Ayant raccroché, je décide d’avoir une conférence avec Jérémie Blanc. Je vais toquer à sa porte, mais il ne répond pas. Je note alors que l’écriteau rouge « Do not disturb » est fixé au pommeau de la lourde. J’applique mon oreille contre ladite et perçois des roucoulements de joyeux augure, ponctués d’exquis petits « oui ! oui ! oh ! oui » proférés sur le vent des soupirs. Rien de plus exaltant que le mot « oui », quand il est dit avec une telle intonation. J’ai idée que notre auto-stoppeuse n’a pu résister à son penchant marqué pour les hommes noirs et qu’elle est venue rendre visite au grand primate.

Une femme de chambre délicieuse, portugaise à ne plus en pouvoir dans sa blouse à rayures bleues et blanches, me surprend en flagrant délit d’indiscrétion et me sermonne du doigt.

Du même mien, je lui fais signe de joindre son oreille à l’agréable, et elle ne résiste pas. Juste comme la gonzesse pâme et se met à faire la locomotive entrant en gare.

La fille de Porto rougit, glousse, trémousse, gênée.

— On s’y croirait, hein ? dis-je en lui effleurant la motte de mes doigts de magicien.

Du coup, elle bredouille du regard et se met à frénétiquer du triangle de panne… J’aurais qu’un mot à dire pour l’embarquer jusqu’à la lingerie et lui pratiquer la seringue à ressort. Mais ce serait lâche de ma part d’abuser des sens incandescents d’une compatriote de Vasco de Gama « inopinément embrasés par les feux de la vie », comme l’a si magnifiquement écrit François Chirac dans son traité sur la potée auvergnate.

Juste je lui grabouille la moulasse, vite fait, bien fait, dans le couloir, qu’elle se sente le frifri au frais, cette chère Maria. Puis je toque à la porte. L’inspecteur Blanc vient délourder, la taille ceinte d’une serviette de bain, mais l’extrémité de sa bistougnette dépasse. Elle a encore la larme à l’œil. Je la désigne à la Portugaise.

— Comment expliquez-vous, ma douce amie, que les Noirs aient le foutre blanc ?

Elle décarre comme si elle avait oublié de fermer le gaz en partant.

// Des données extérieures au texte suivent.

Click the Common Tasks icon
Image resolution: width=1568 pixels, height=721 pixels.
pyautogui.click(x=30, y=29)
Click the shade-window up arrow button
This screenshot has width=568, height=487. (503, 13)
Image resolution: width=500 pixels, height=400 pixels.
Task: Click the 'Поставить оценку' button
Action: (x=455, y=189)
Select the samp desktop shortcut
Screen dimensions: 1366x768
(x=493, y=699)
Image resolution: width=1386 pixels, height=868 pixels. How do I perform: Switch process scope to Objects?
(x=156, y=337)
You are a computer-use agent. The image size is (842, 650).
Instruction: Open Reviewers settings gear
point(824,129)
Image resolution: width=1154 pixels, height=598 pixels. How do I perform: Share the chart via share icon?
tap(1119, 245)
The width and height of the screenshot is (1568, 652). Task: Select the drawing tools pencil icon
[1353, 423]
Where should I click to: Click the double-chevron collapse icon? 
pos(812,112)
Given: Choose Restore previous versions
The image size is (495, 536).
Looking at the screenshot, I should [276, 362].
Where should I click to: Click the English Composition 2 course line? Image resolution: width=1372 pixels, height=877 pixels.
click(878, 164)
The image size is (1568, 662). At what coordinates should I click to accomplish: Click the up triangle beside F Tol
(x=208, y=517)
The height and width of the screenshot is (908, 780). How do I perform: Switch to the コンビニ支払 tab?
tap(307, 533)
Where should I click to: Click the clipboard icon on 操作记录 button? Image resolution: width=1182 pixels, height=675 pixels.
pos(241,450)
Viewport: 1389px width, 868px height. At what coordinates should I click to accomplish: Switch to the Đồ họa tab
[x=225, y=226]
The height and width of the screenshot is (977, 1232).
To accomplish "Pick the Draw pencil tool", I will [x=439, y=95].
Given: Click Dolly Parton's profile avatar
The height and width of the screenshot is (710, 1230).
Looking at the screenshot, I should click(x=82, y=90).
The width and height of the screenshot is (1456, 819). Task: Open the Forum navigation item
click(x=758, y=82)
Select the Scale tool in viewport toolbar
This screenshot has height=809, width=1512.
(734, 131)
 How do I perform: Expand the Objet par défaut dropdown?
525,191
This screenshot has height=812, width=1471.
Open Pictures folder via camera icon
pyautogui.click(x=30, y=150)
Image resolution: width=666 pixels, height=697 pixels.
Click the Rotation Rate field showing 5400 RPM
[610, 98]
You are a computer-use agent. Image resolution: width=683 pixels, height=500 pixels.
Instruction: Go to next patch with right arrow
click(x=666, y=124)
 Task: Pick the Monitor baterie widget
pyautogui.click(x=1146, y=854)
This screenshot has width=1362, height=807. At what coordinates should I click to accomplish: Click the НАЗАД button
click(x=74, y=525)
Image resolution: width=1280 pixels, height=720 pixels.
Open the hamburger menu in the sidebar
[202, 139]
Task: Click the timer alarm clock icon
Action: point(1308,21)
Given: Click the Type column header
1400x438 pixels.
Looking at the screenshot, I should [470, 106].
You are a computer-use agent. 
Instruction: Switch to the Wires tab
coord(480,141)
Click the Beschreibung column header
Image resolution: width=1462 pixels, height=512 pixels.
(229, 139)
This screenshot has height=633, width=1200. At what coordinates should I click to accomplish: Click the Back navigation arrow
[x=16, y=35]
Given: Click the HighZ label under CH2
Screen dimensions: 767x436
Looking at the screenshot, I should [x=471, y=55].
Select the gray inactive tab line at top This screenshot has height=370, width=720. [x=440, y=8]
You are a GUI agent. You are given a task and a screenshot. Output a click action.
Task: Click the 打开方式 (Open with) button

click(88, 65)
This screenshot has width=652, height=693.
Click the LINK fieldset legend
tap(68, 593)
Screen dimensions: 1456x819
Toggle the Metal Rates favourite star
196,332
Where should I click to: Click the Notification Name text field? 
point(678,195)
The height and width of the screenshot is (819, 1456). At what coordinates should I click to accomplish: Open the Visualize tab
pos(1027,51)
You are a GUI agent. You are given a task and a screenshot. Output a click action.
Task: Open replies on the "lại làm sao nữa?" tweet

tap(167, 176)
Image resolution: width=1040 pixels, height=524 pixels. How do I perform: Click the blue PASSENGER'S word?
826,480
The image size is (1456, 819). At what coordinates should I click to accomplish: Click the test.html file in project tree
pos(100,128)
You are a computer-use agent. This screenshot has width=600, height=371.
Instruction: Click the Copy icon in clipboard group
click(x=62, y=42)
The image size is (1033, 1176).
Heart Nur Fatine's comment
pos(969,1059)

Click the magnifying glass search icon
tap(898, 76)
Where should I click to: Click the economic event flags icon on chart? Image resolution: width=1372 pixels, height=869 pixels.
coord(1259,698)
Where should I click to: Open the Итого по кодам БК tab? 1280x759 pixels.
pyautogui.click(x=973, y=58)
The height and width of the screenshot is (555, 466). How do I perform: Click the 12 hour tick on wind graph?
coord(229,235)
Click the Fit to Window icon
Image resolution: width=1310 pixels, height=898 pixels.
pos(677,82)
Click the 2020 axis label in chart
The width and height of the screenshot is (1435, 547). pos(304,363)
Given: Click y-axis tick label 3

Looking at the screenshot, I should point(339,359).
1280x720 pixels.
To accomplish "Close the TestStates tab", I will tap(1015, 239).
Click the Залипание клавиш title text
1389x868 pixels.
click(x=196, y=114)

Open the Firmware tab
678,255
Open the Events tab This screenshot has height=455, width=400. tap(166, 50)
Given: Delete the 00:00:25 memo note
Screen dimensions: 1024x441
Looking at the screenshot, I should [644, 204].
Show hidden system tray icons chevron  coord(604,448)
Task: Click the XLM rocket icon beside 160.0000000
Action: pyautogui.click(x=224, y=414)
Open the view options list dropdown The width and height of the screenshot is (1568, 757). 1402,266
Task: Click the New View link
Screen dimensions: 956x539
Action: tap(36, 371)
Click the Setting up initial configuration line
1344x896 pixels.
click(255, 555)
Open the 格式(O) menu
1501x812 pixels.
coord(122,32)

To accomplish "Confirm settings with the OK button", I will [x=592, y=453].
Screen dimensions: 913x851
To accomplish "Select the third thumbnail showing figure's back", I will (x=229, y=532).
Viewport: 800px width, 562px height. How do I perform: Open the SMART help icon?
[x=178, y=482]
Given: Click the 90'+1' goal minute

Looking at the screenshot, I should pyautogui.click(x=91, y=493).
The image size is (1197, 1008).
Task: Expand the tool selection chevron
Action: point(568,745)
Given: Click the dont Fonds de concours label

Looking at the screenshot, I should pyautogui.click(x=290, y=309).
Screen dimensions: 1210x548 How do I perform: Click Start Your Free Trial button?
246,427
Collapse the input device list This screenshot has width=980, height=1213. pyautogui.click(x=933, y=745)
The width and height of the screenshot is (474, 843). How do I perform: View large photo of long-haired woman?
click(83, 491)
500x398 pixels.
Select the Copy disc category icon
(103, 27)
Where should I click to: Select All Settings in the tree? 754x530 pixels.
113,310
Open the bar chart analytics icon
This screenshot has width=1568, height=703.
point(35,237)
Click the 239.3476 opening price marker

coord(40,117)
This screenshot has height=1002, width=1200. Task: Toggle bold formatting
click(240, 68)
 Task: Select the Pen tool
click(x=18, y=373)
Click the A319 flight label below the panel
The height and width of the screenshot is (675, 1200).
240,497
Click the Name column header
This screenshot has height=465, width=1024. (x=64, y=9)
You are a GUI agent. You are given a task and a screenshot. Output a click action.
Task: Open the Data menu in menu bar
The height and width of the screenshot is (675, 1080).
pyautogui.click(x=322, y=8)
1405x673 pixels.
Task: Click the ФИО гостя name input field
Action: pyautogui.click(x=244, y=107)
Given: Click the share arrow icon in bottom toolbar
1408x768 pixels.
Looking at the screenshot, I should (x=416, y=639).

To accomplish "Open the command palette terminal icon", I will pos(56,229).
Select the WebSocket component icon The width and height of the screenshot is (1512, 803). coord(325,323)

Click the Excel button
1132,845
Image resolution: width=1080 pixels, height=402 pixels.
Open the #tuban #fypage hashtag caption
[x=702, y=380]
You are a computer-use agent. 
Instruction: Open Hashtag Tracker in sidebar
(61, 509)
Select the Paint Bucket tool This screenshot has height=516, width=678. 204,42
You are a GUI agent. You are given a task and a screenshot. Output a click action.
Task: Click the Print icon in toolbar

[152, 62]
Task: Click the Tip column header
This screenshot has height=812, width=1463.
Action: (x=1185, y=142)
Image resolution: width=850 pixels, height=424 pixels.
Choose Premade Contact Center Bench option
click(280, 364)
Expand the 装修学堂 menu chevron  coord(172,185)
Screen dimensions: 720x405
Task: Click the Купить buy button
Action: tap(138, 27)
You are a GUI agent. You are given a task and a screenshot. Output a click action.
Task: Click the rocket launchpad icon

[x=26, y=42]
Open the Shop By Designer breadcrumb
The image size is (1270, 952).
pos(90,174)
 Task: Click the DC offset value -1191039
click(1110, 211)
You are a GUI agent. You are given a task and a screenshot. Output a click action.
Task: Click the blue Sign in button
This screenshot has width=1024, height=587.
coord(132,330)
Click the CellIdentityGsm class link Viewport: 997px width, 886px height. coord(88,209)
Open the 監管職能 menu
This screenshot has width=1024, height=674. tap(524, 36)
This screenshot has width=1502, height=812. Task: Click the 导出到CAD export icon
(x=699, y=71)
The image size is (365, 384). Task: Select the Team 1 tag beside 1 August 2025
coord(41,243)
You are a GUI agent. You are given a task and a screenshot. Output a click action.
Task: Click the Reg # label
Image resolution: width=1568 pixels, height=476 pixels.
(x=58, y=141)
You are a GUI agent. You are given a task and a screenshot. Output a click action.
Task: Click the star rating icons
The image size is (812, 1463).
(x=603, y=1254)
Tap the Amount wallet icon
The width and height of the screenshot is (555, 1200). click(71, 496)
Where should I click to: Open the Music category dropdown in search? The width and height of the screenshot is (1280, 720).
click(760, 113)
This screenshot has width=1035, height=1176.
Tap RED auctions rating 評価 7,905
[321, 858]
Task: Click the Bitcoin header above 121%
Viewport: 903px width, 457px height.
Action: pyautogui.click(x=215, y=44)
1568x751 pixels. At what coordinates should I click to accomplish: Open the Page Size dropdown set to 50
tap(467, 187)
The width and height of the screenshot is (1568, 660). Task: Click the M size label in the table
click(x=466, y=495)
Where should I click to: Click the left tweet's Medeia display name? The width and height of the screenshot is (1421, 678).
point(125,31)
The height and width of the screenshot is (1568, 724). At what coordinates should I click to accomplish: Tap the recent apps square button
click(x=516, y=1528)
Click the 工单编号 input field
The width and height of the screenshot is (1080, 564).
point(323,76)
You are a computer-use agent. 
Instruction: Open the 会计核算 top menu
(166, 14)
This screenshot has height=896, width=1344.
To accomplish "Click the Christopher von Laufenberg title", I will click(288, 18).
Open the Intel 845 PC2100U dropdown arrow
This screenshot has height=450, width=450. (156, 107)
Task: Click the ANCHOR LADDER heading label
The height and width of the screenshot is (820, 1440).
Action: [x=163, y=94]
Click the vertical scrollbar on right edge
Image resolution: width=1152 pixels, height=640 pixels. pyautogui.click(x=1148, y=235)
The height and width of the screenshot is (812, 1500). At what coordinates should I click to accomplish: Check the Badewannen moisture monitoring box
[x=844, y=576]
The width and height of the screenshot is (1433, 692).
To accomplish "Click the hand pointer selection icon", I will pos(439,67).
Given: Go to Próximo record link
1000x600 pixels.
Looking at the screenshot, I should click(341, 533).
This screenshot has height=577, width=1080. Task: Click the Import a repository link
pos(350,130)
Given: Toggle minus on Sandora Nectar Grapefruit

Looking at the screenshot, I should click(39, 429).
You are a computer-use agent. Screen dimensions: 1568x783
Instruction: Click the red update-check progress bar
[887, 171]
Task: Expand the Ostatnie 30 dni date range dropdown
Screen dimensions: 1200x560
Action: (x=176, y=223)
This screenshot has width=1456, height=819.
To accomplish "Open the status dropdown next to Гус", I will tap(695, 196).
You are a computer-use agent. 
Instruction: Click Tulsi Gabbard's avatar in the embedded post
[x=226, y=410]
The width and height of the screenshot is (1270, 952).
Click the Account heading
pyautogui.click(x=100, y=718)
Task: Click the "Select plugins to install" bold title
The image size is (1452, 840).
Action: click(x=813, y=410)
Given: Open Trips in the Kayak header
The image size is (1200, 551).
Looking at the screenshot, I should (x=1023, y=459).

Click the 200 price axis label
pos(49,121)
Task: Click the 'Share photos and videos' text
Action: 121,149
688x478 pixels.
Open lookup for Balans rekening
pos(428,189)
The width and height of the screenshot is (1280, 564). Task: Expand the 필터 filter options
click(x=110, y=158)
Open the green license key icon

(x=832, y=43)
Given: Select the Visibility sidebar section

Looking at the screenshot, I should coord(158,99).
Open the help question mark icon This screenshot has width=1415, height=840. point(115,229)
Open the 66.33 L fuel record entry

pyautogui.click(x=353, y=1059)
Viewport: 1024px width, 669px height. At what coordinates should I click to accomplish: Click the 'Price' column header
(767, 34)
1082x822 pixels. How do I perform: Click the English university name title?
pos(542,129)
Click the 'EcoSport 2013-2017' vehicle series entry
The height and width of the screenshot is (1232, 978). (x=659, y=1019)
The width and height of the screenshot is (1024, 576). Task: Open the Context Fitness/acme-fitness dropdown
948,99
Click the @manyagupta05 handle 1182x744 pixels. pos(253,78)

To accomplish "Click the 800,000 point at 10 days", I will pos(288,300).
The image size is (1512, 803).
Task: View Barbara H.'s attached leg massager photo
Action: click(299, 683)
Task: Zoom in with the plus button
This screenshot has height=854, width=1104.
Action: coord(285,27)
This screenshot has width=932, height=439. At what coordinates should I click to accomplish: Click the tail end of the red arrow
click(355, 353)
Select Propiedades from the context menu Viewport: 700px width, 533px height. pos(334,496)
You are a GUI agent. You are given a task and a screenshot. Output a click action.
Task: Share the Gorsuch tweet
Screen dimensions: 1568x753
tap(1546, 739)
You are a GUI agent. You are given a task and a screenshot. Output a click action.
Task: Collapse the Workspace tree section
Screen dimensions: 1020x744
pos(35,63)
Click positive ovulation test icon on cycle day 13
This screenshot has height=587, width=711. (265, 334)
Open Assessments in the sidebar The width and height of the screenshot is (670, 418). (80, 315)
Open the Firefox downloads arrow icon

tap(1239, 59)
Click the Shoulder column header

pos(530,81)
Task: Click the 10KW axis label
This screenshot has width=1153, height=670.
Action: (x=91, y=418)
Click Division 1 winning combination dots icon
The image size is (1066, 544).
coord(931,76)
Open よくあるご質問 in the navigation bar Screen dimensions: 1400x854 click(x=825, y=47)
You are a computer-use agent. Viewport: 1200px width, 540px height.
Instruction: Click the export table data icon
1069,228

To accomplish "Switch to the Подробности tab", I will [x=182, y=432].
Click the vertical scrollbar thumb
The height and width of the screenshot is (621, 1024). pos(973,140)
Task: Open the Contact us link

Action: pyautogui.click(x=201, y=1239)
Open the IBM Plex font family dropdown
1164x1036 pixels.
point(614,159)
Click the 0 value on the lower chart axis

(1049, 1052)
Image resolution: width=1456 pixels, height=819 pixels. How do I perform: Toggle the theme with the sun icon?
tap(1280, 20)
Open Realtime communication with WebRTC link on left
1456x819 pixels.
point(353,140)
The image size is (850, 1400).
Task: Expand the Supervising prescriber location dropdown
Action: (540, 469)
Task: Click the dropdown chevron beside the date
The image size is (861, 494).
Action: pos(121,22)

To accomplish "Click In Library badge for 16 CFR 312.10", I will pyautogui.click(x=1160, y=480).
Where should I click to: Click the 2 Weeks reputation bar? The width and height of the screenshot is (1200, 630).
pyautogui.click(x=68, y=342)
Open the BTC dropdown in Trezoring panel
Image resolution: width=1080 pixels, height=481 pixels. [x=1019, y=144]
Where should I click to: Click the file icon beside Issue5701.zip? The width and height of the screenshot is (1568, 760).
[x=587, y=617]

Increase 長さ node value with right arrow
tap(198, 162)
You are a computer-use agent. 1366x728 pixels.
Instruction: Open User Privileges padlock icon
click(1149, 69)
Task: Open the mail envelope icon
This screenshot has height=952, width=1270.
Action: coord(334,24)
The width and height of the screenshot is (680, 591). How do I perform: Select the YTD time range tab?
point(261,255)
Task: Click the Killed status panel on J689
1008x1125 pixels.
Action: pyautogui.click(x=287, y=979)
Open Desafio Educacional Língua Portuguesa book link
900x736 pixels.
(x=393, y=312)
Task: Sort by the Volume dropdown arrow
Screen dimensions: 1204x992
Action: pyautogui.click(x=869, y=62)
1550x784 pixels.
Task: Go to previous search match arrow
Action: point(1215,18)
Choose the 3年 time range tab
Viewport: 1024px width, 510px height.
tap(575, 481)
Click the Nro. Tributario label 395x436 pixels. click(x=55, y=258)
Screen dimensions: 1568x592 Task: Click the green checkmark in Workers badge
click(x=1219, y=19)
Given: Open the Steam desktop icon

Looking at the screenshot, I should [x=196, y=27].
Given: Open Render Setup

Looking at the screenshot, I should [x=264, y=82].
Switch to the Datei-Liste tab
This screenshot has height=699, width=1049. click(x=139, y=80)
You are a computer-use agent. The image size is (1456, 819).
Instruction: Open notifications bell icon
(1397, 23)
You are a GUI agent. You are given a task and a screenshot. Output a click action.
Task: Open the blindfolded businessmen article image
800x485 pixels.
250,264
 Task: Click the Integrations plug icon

Je refoule le Noirpiot, lequel résiste because il a honte du flagrant délit qui se prépare.

Notre stoppeuse (qui est devenue la sienne exclusivement) est à plat ventre sur le lit, avec deux oreillers sous l’estomac pour la maintenir en position de levrette ; ce qui est la meilleure façon d’en prendre une sans être dévisagé par le sailleur.

J’entonne, langoureusement, une vieille chanson d’avant-guerre :

Vous qui baisez sans me voir.

Sans même me dire bonsoir.

Elle bondit du plumard et trotte jusqu’à la salle de bains.

— Eh bé, tu vas lui en apprendre des trucs nouveaux à ta Ramadé, jubilé-je. Ce retour triomphal que je vois déferler dans votre logis. Les fêtes du bicentenaire c’étaient une petite sauterie de patronage en comparaison.

— Tu es d’une impudeur ! gronde Fleur d’anthracite.

— C’est toi qui abuses d’une malheureuse jeune fille dans la détresse et c’est moi l’impudique !

— Je n’abuse pas : elle est venue à la relance sur le matin et s’est jetée sur moi !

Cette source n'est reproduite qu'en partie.